> Prompt:
Copy verbatim the part of the records that opens with the line containing "The height and width of the screenshot is (1366, 2576)." and runs through the end of the records, leaving the pictures out of your answer.
[[ Input records open ]]
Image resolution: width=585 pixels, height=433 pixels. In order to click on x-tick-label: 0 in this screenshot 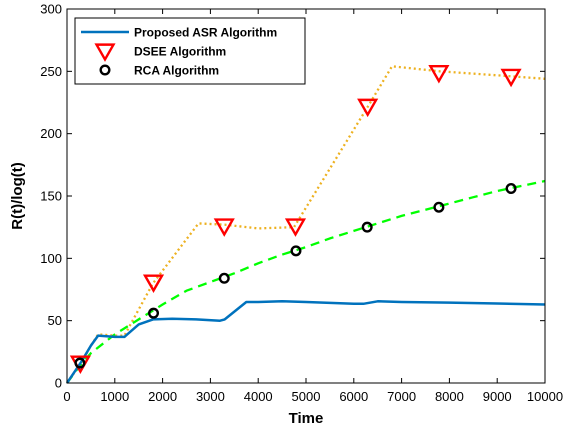, I will do `click(66, 396)`.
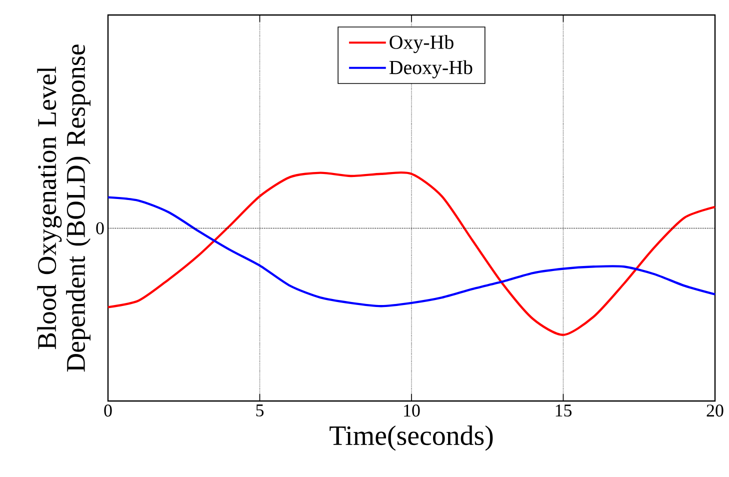  What do you see at coordinates (430, 69) in the screenshot?
I see `legend-label: Deoxy-Hb` at bounding box center [430, 69].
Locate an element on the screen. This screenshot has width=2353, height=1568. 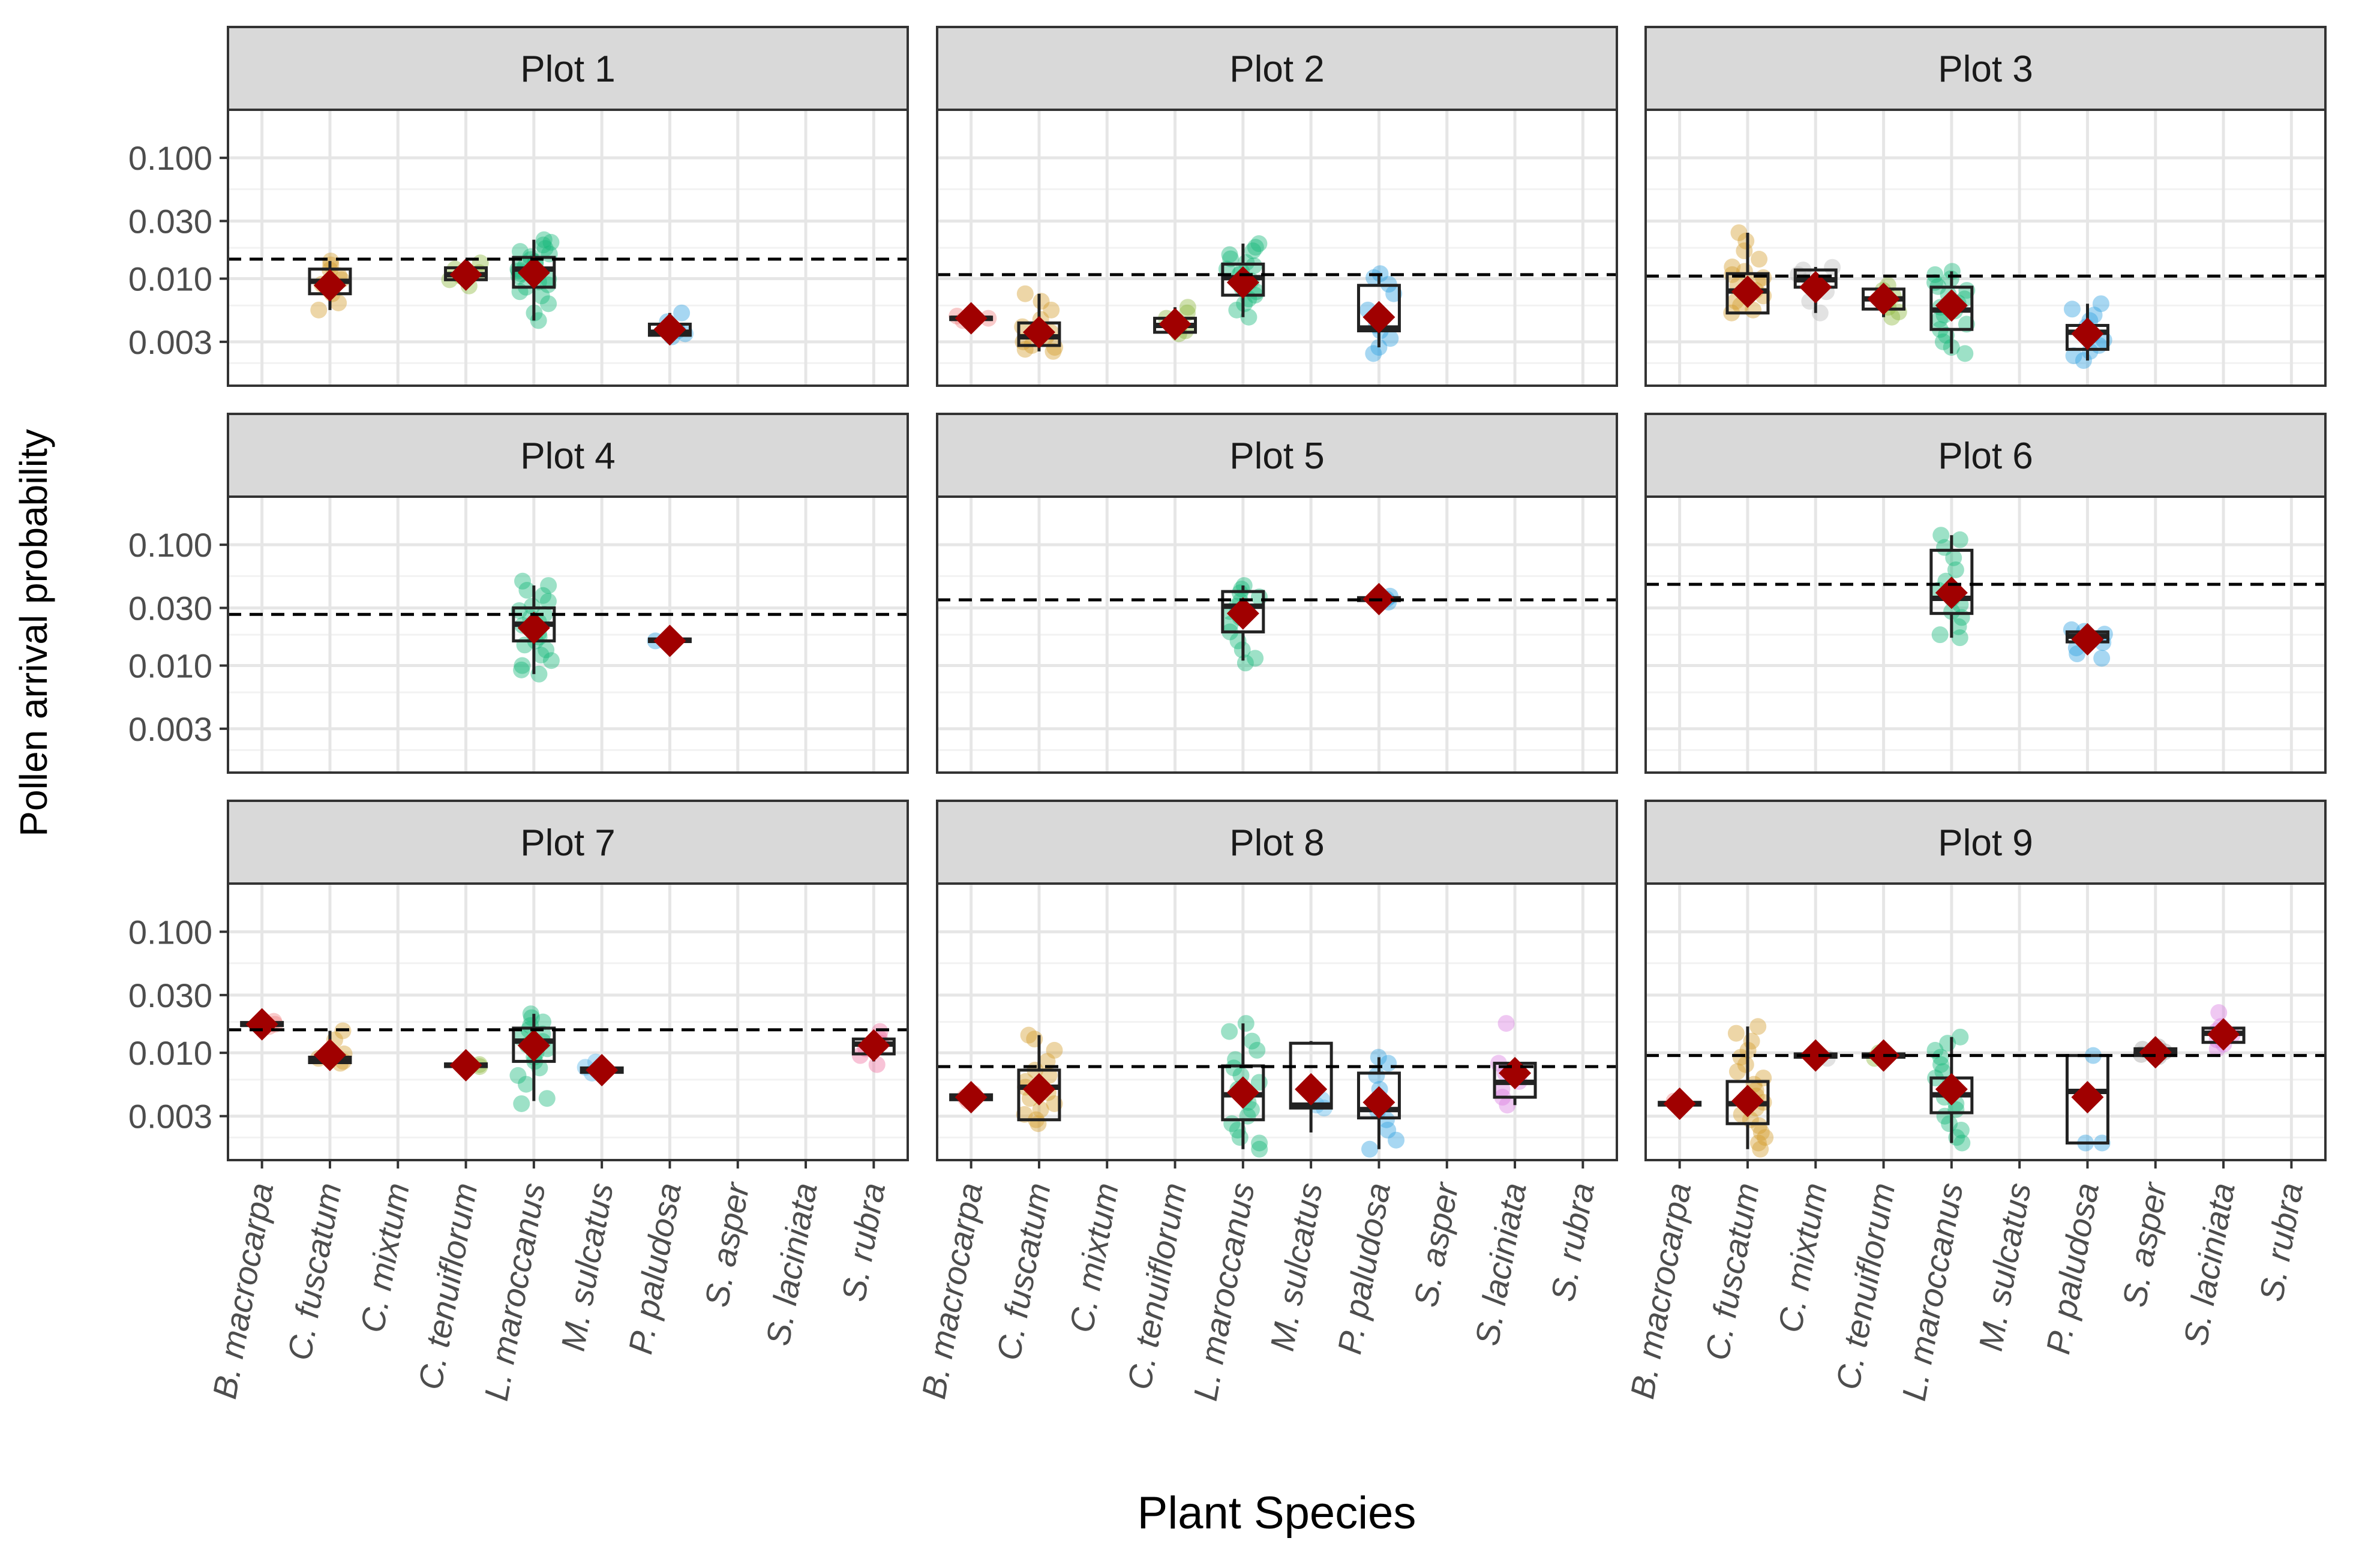
x-tick-label: P. paludosa is located at coordinates (2072, 1268).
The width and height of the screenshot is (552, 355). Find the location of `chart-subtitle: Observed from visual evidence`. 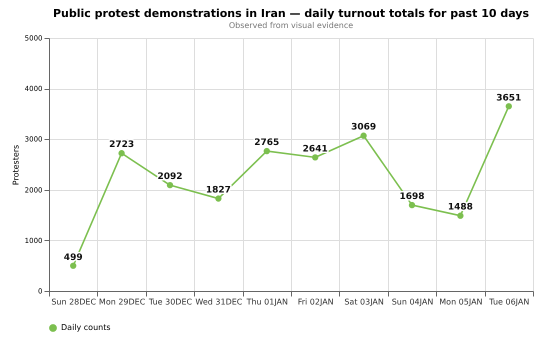

chart-subtitle: Observed from visual evidence is located at coordinates (291, 26).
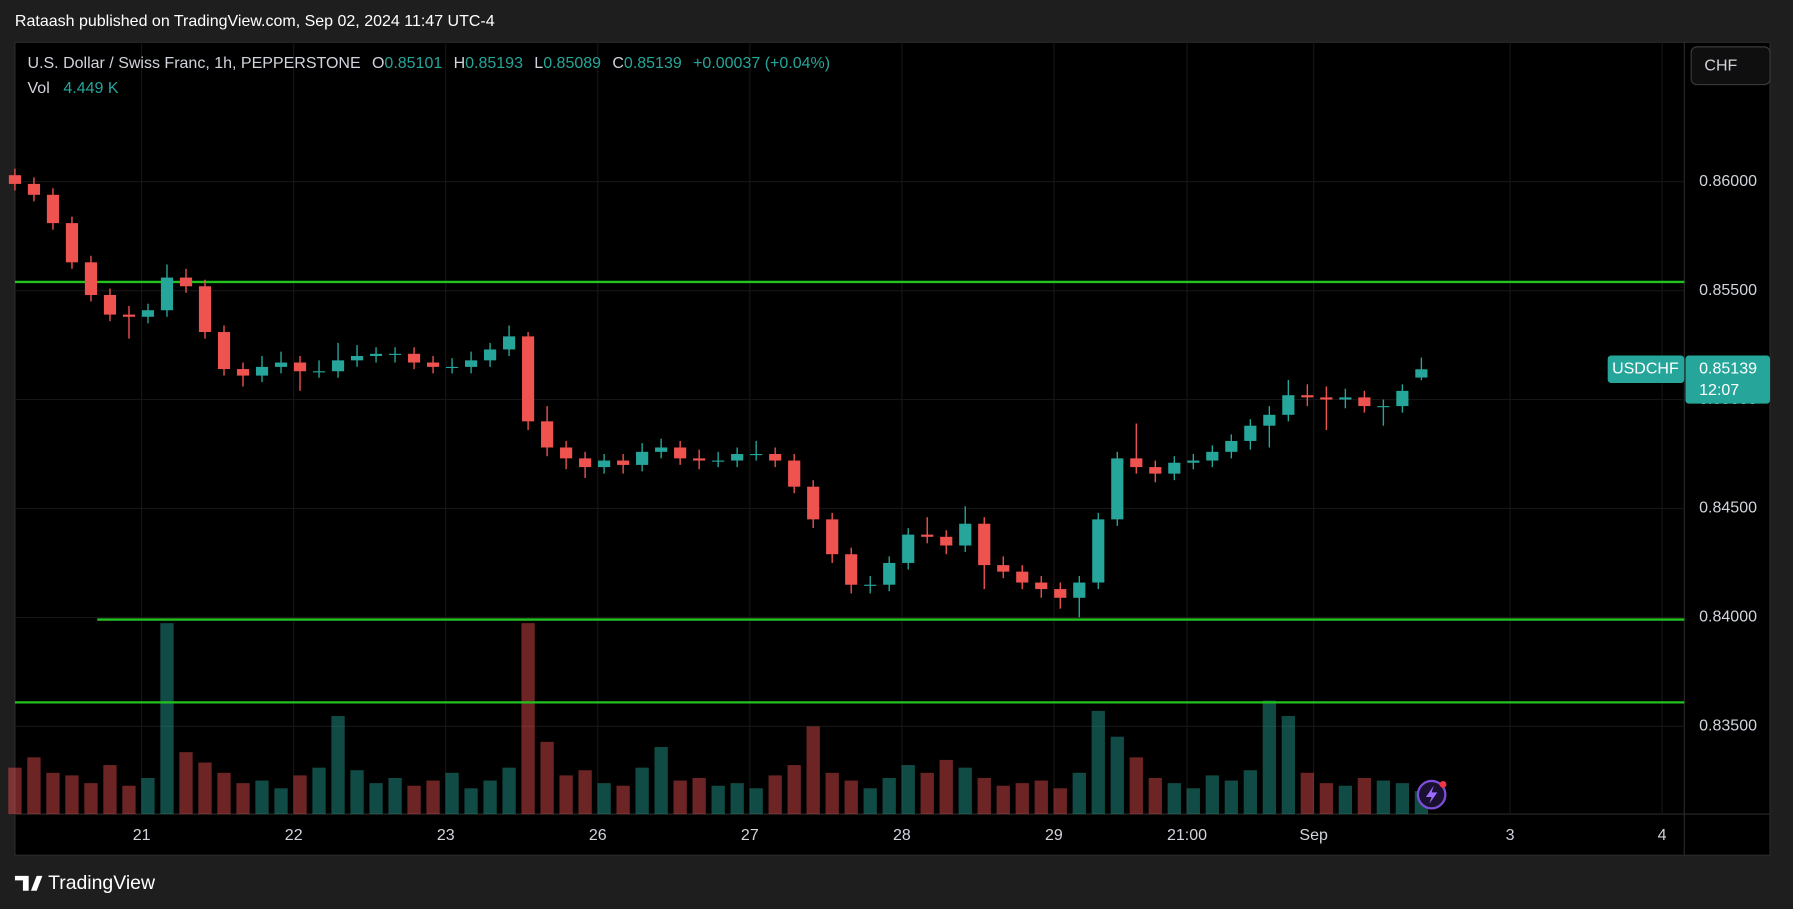 The height and width of the screenshot is (909, 1793). Describe the element at coordinates (294, 836) in the screenshot. I see `x-tick-label: 22` at that location.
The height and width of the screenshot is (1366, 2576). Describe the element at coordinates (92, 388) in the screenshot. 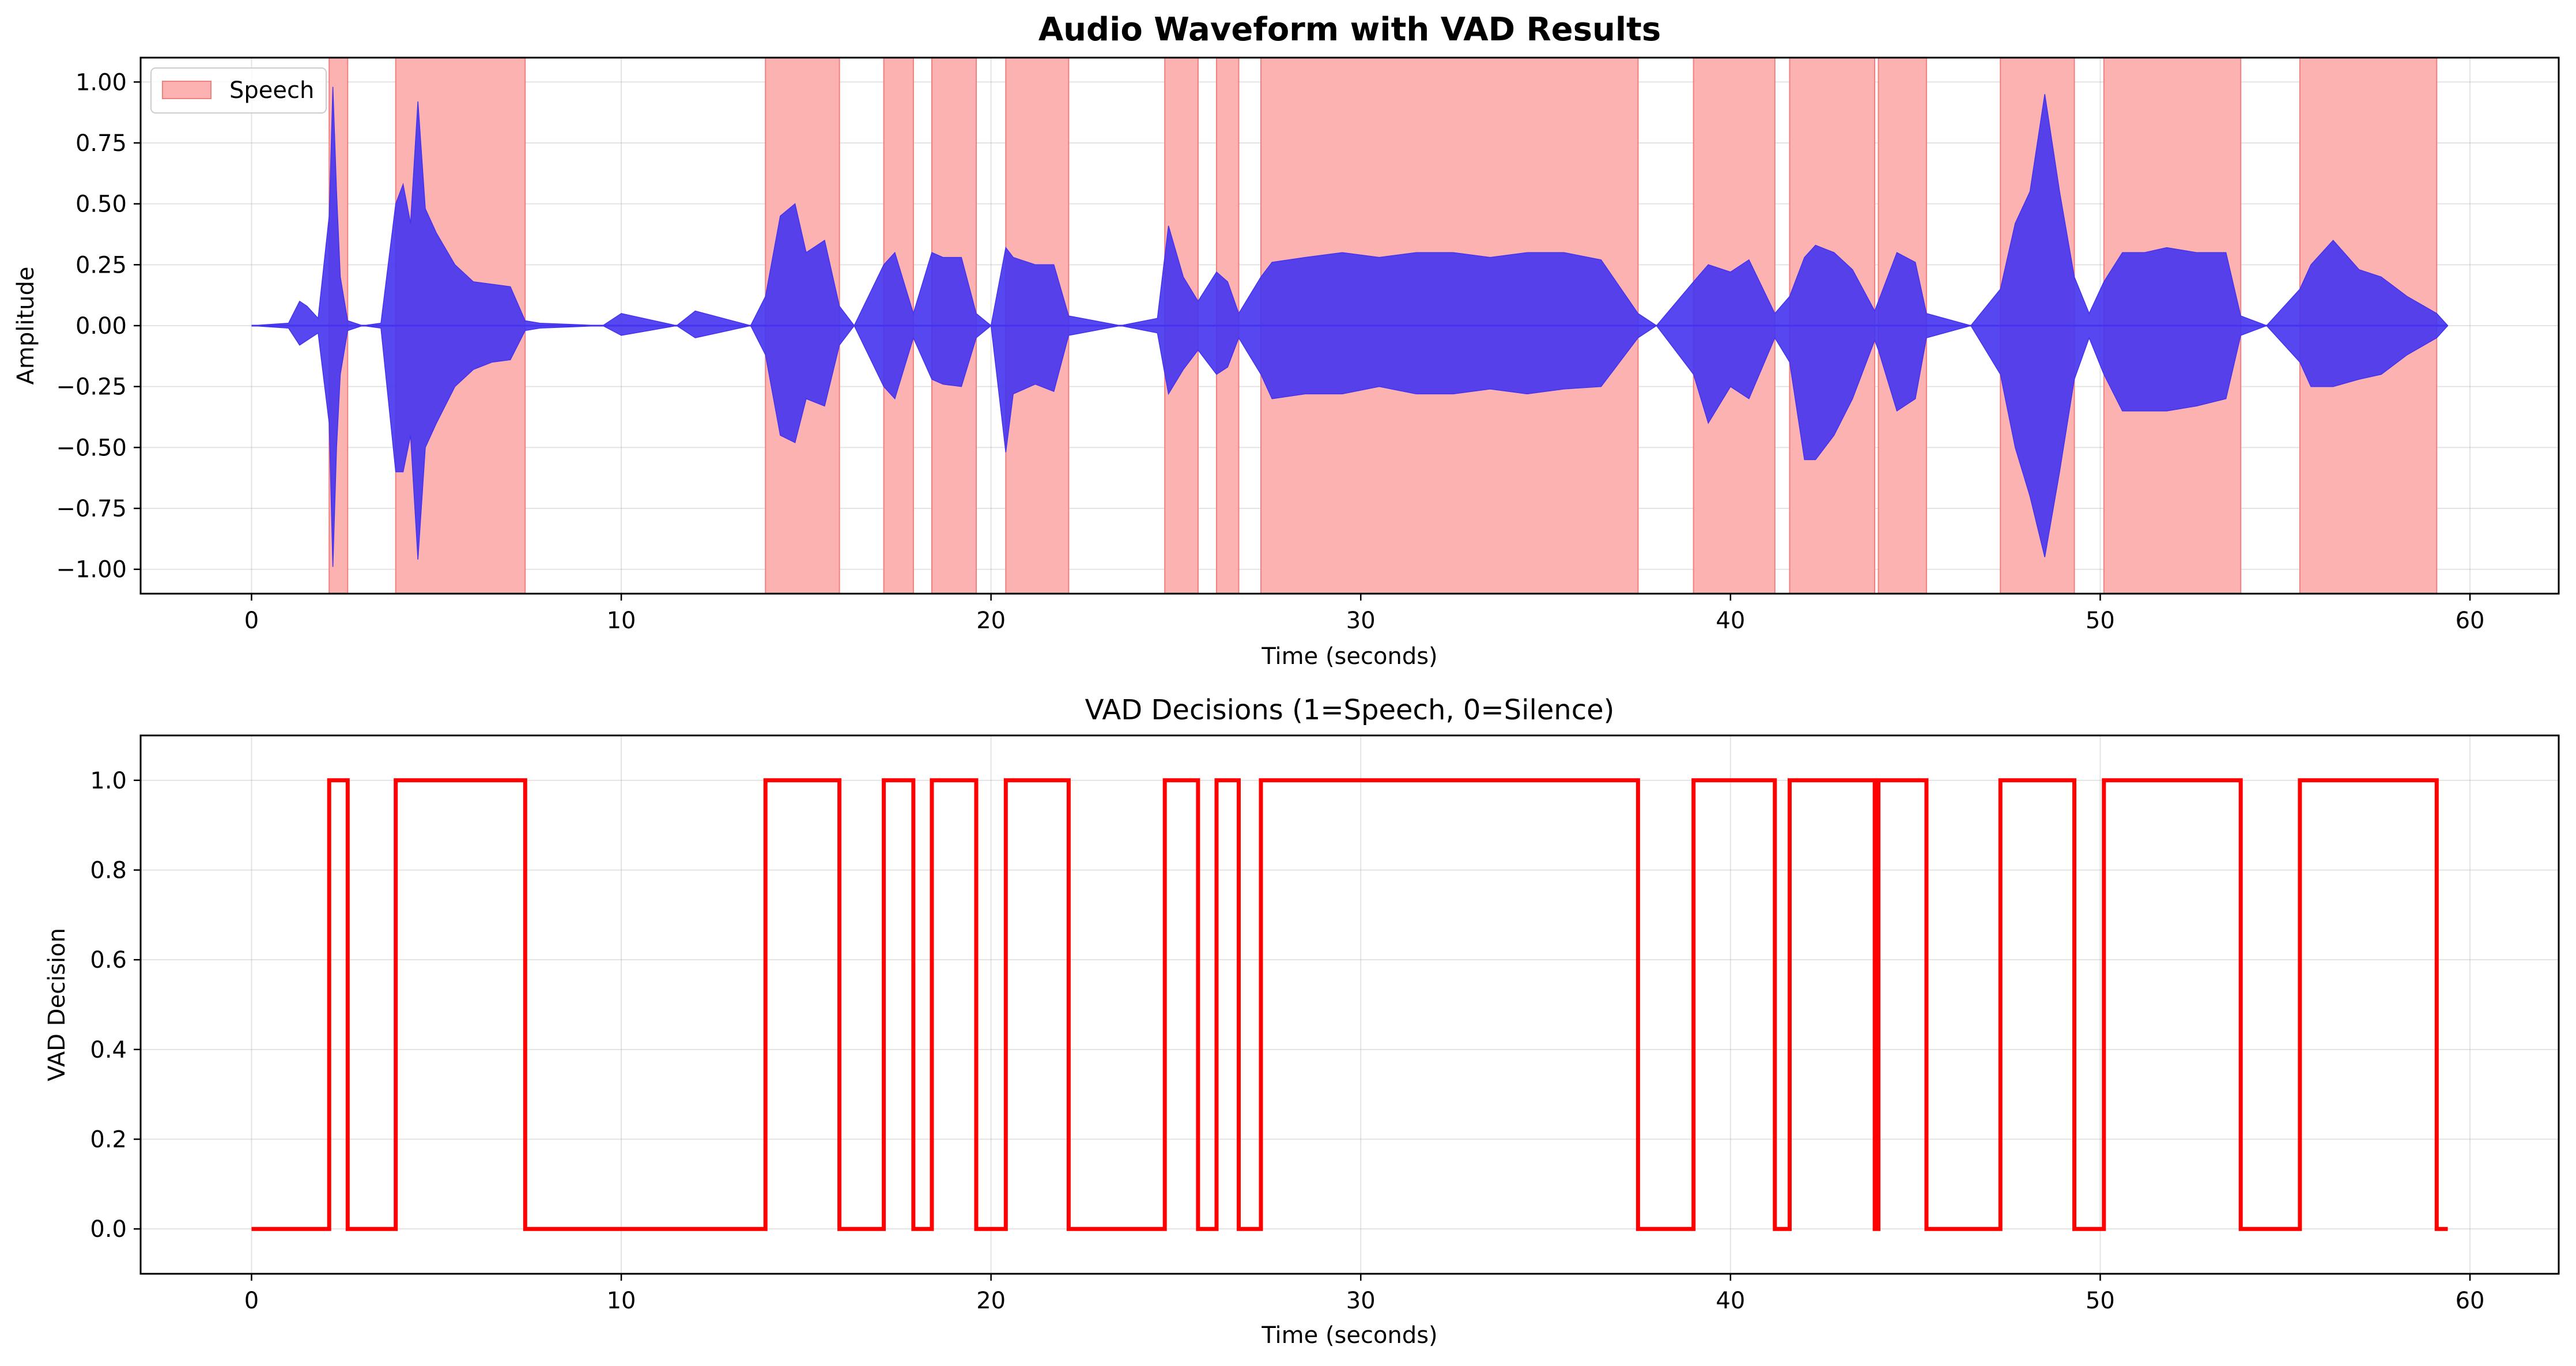

I see `waveform-y-tick-label: −0.25` at that location.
[[ Input records closed ]]
> Task answer:
The height and width of the screenshot is (1366, 2576). Describe the element at coordinates (92, 388) in the screenshot. 

I see `waveform-y-tick-label: −0.25` at that location.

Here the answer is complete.